高津物語 連載第八七〇回 「今後の問題点」
「久地いやのめ」の問題を取り上げ、論述して来た。
「久地伊屋之免」について結論らしいものは、何も示すことは出来なかったけれど、今後の方向性は示す事が出来たのではないか、と思っている。
溝口水騒動との関連で、今後も研究が深まることを期待している。
私の拙い研究で明らかになった研究成果を列記してこの項を終了させたい。
【1】「久地伊屋之免」の出処が溝口水騒動の久地村であるという事実である。
溝口水騒動に直接関係はないが、溝口村と密接な関係のあった久地村のことながら、「伊屋之免」は北端に位置し、久地本村とは直接の関係はなく、むしろ無関係と云っても過言ではないこと、である。
【2】多摩川ニヶ領用水本流と宿河原堰からの水路の合流点が、イヤノ免村であることは、問題の核心であると思われる。
が、ニヶ領用水本流は、南武線の下を潜り、久地駅前の鷹匠橋を通って、府中県道と遠く離れて流れる。
「伊屋の免」村からは、ますます遠のく感じだ。
【3】ニヶ領用水はそのまま直流して、久地小学校の右手を流れて、北上してきた府中県道と交差する。
明治の初め迄「久地大明神山の外れから横土手迄の日影には長さ十五・六間、幅が七、八間、深さ一尺八寸位の溜池が四個位あった。
溜池の周囲には煉瓦を積み、底面は大谷石の削りくずを入れた粘土のタタキである。
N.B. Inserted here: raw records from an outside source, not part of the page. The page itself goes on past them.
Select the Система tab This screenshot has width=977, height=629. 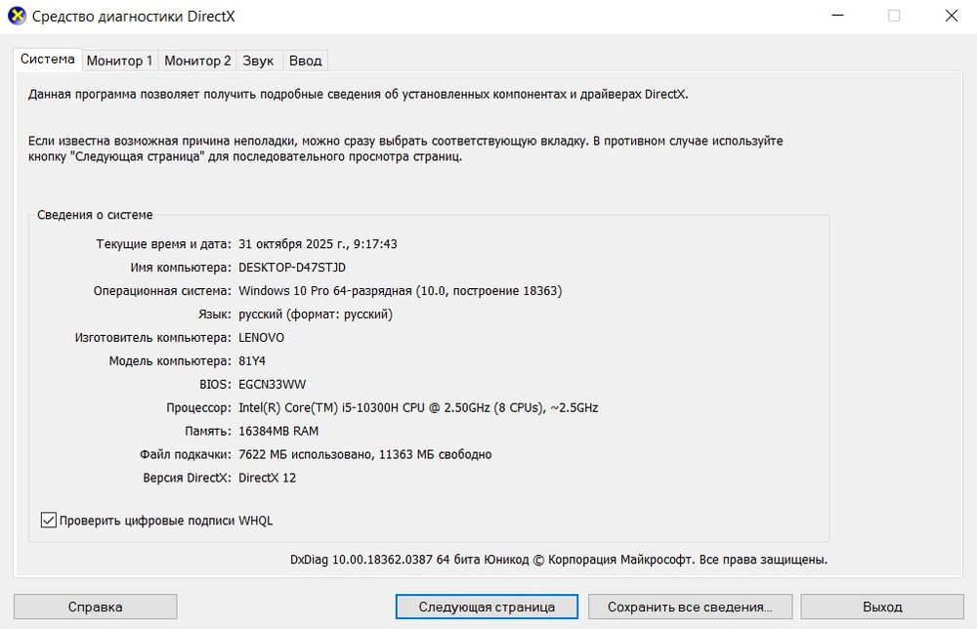(x=47, y=59)
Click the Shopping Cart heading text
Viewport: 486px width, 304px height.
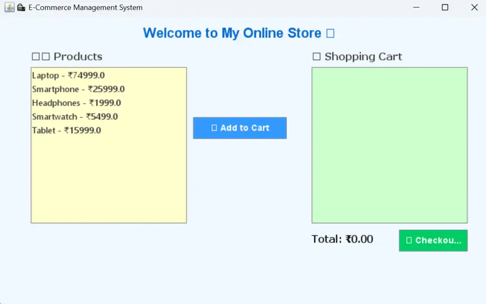(x=363, y=56)
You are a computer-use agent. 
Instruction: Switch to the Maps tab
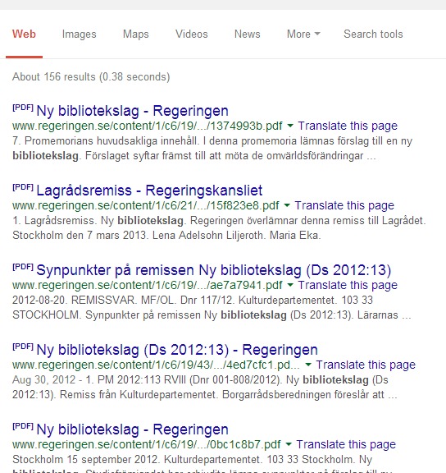coord(135,34)
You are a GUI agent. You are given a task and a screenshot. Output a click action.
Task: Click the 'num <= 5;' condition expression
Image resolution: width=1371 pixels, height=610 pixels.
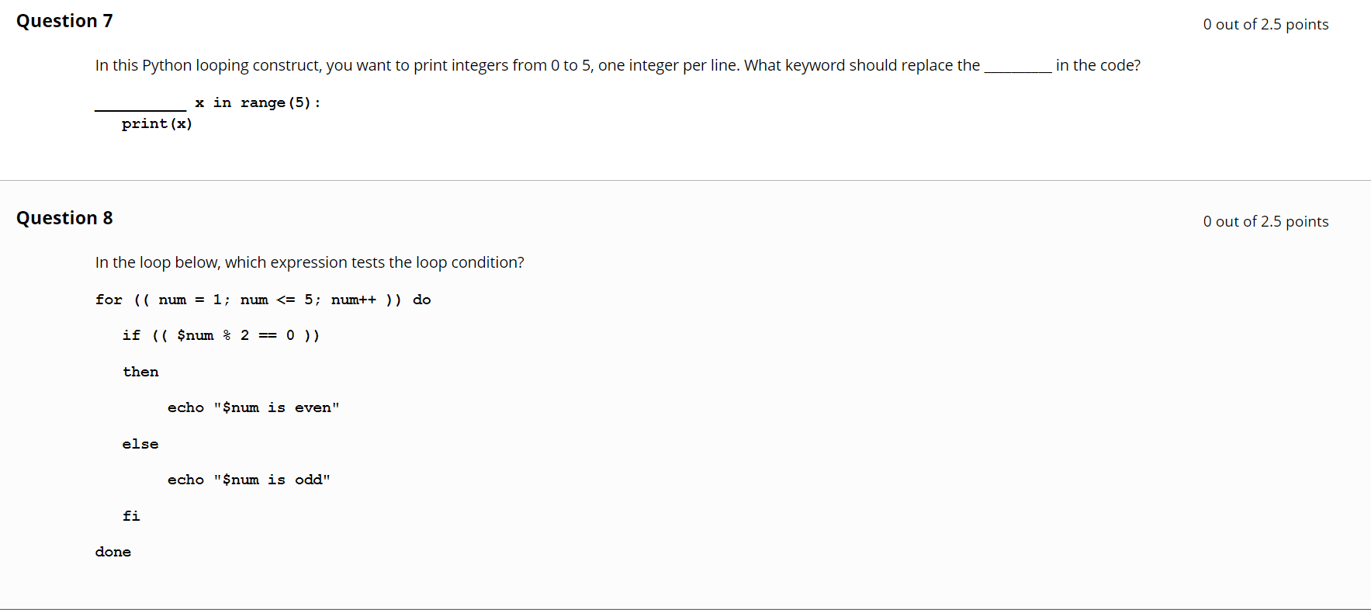280,300
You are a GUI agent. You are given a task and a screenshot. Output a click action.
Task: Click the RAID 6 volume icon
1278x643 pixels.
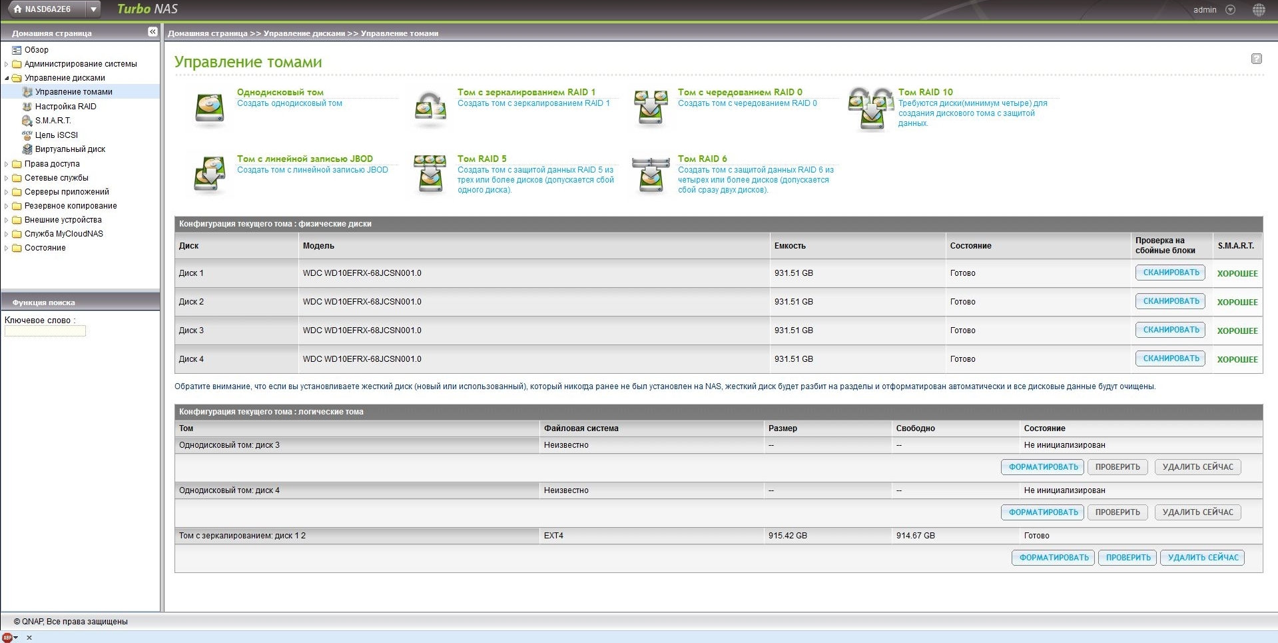(651, 175)
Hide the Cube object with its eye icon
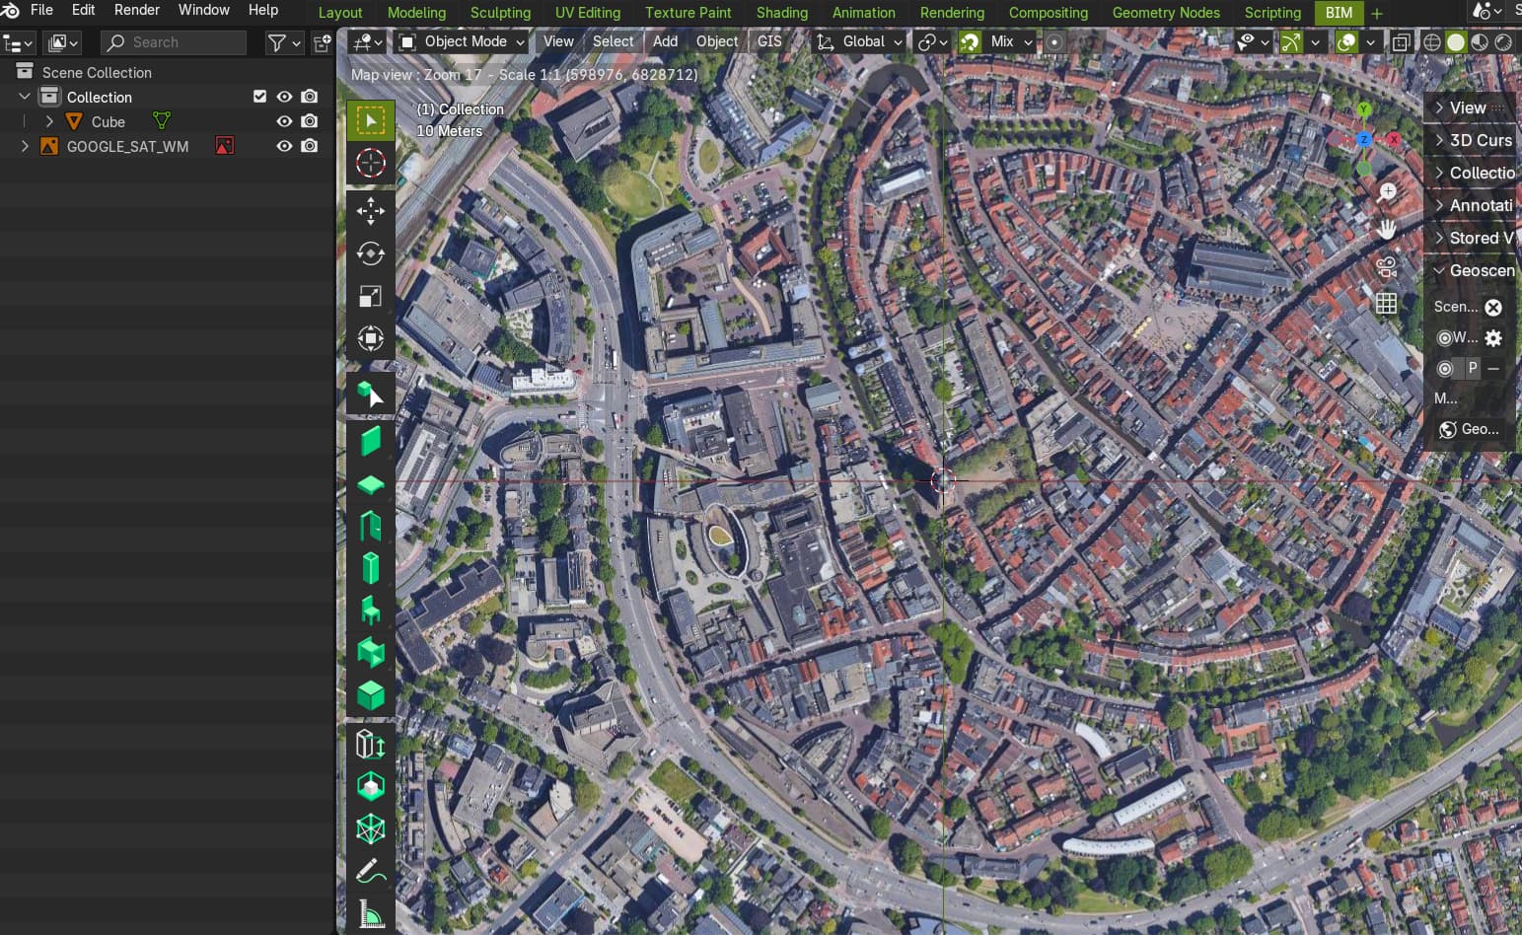The image size is (1522, 935). pos(284,121)
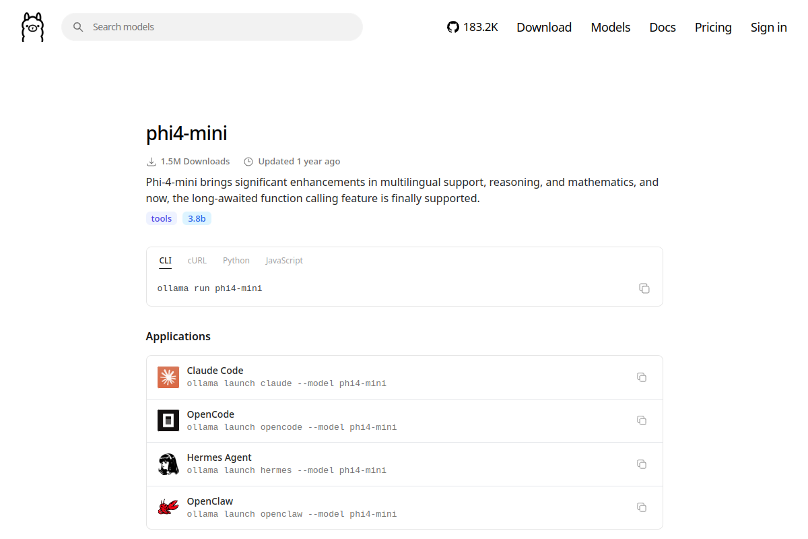This screenshot has width=808, height=539.
Task: Copy the ollama run phi4-mini command
Action: coord(644,288)
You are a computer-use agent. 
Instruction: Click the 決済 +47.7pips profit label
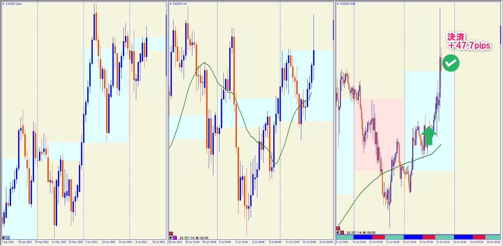469,41
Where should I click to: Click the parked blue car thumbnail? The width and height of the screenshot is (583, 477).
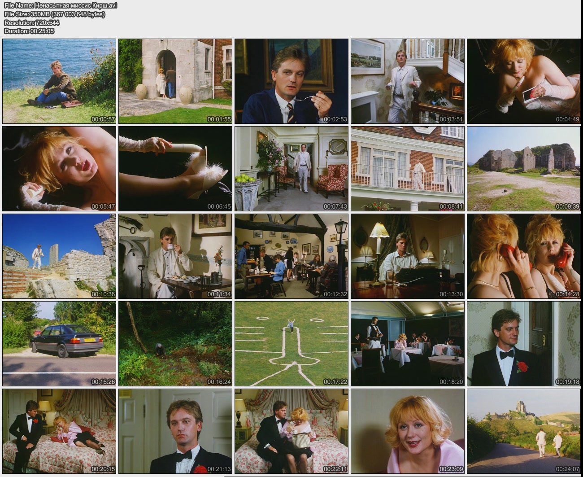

この辺りでは明治三十六年以降からセメントを使用する様になった。寒い北風が吹いて凍りそうな時は、新川(ニヶ領用水)から水をくみ上げ溜池に流した」(角田益信著『長尾の天然氷』)という証言から「溜池」は、現在「スニーカー・タウン」のマンション辺りと思われる。さらに
同書に「府中県道に沿う山裾には、旧向ケ丘遊園正門付近から、南武線久地駅方面一帯の丘陵下に、氷を作る溜池(三十坪から六十坪位で長方形)が八十四ヵ所もあった」との記述がある。 故角田さんから頂いた文献から、久地駅から宿河原辺は、溜池だらけだったことが判った。感謝である。